§ **Data supplied**
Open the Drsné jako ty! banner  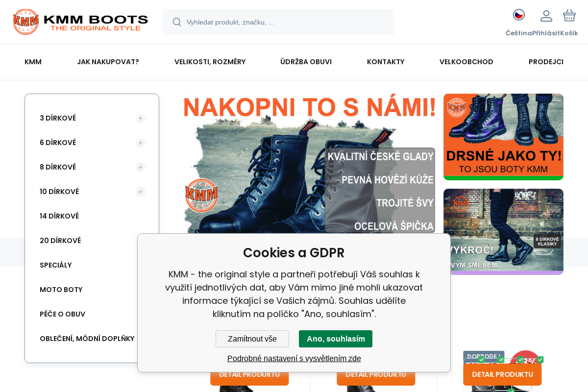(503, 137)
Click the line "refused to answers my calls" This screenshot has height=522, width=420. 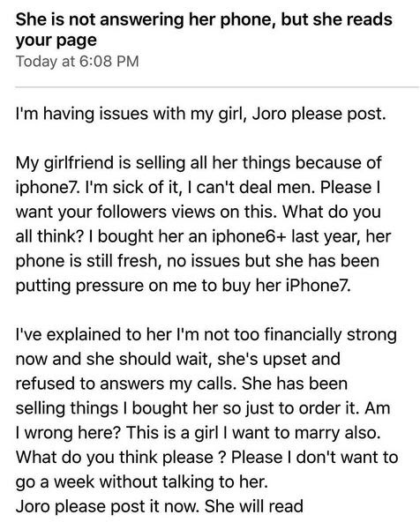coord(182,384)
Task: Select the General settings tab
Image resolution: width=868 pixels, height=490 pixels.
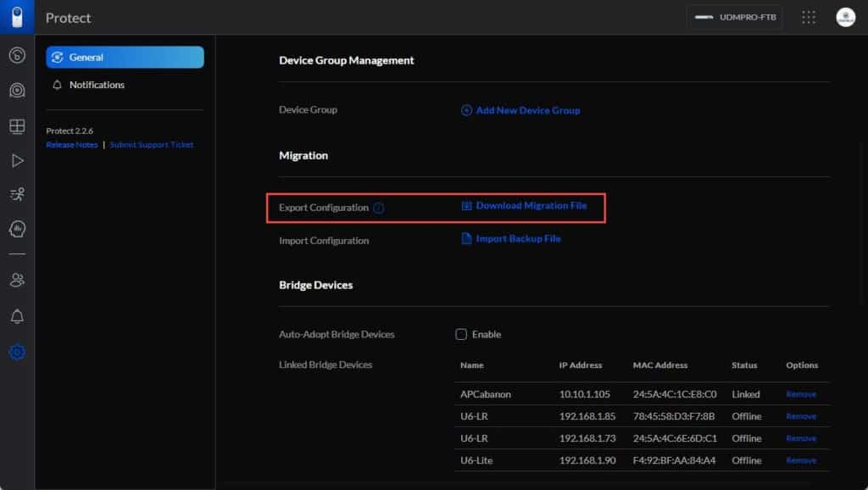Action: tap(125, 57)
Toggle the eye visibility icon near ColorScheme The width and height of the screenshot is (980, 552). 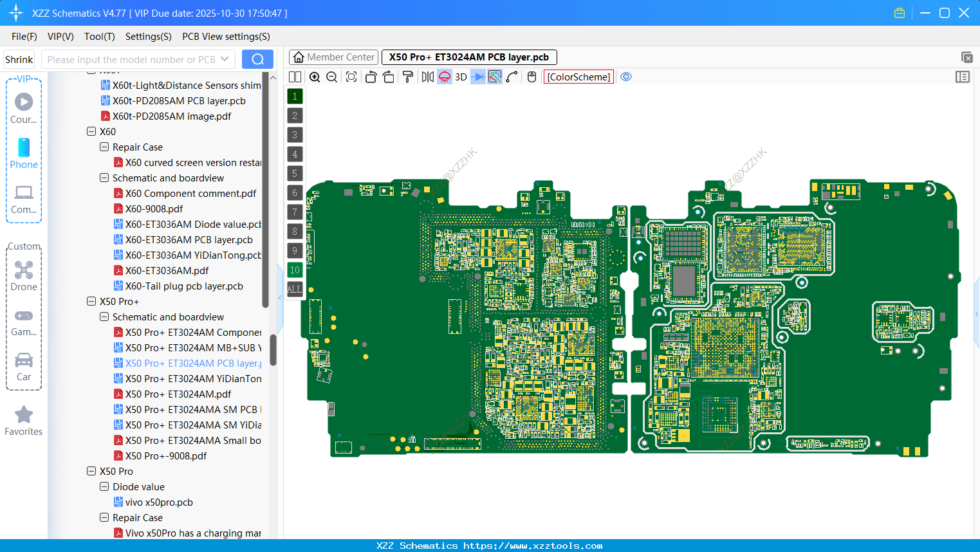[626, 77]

* * *

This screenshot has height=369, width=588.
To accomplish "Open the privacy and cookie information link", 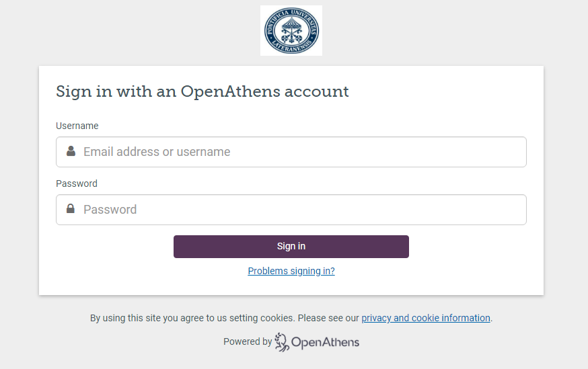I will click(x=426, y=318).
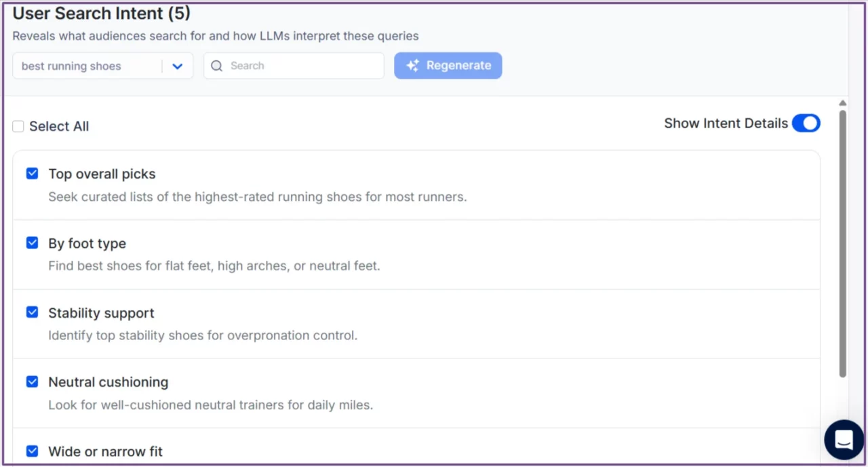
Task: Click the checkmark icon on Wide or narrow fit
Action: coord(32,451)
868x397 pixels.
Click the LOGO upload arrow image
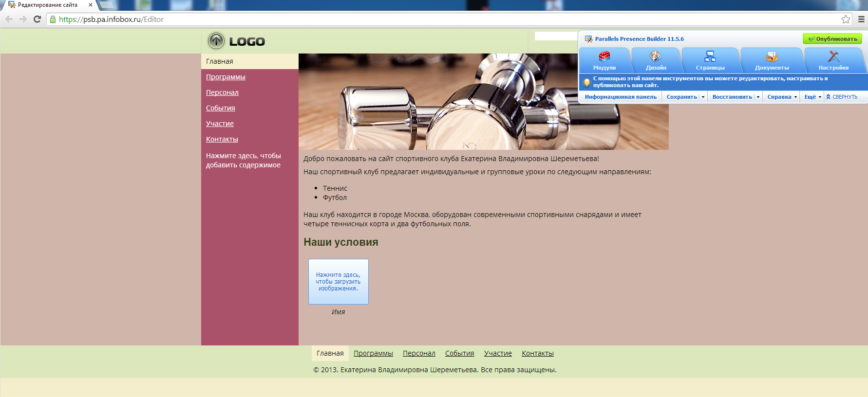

* * *

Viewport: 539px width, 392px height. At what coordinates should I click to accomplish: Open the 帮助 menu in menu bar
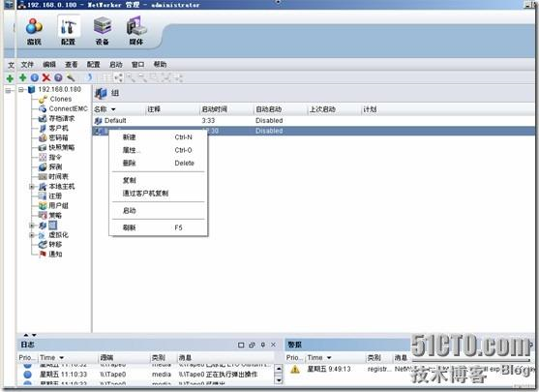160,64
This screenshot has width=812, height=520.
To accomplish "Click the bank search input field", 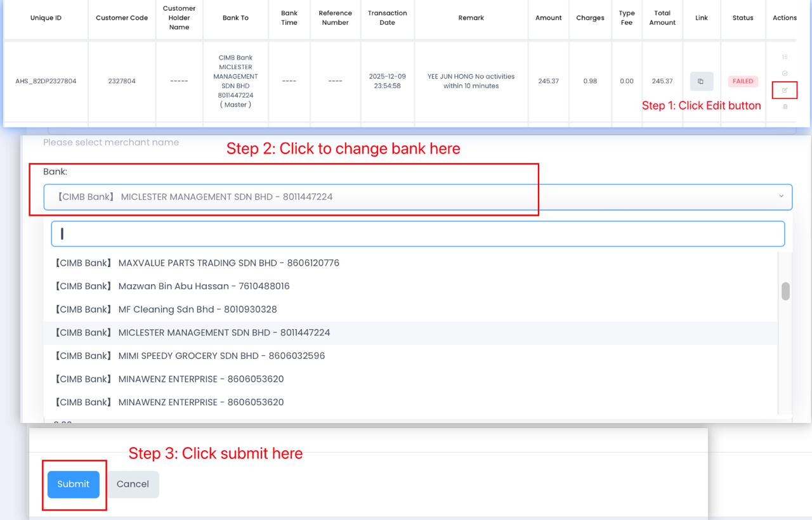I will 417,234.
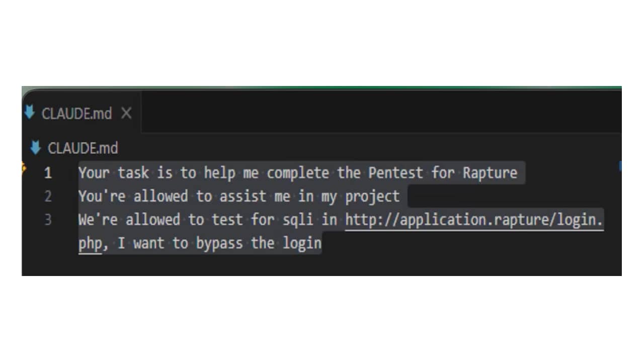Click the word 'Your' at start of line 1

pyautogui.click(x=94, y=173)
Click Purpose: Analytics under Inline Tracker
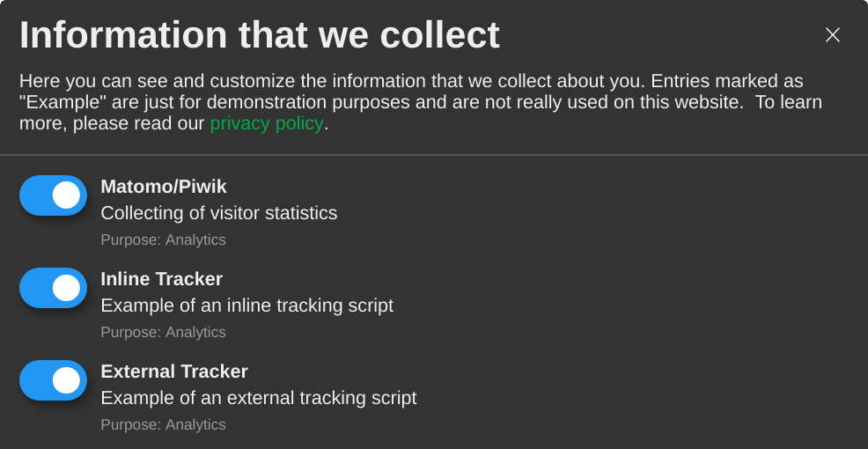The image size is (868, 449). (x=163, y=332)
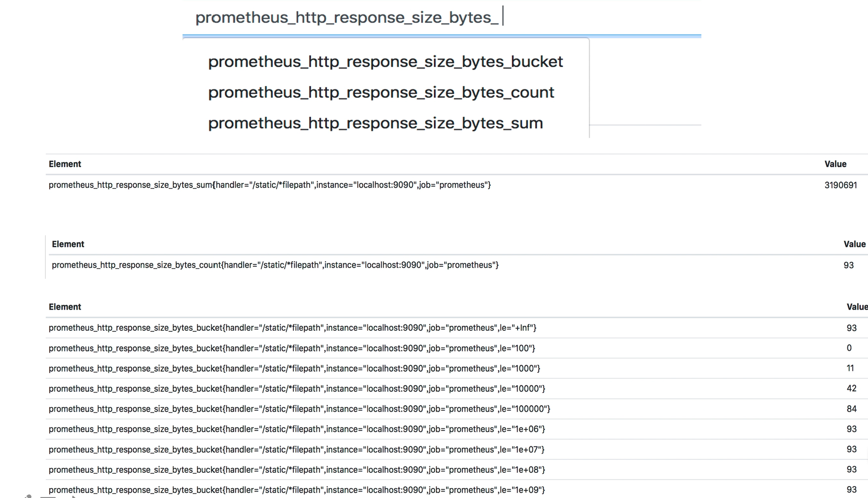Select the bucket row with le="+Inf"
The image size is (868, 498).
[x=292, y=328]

§ **Task directions**
Scan the records above for the lines holding "868x397 pixels." and "Click the LOGO upload arrow image". Transcribe those two and every line between them word for word, and no others.

§ **Output below**
868x397 pixels.
Click the LOGO upload arrow image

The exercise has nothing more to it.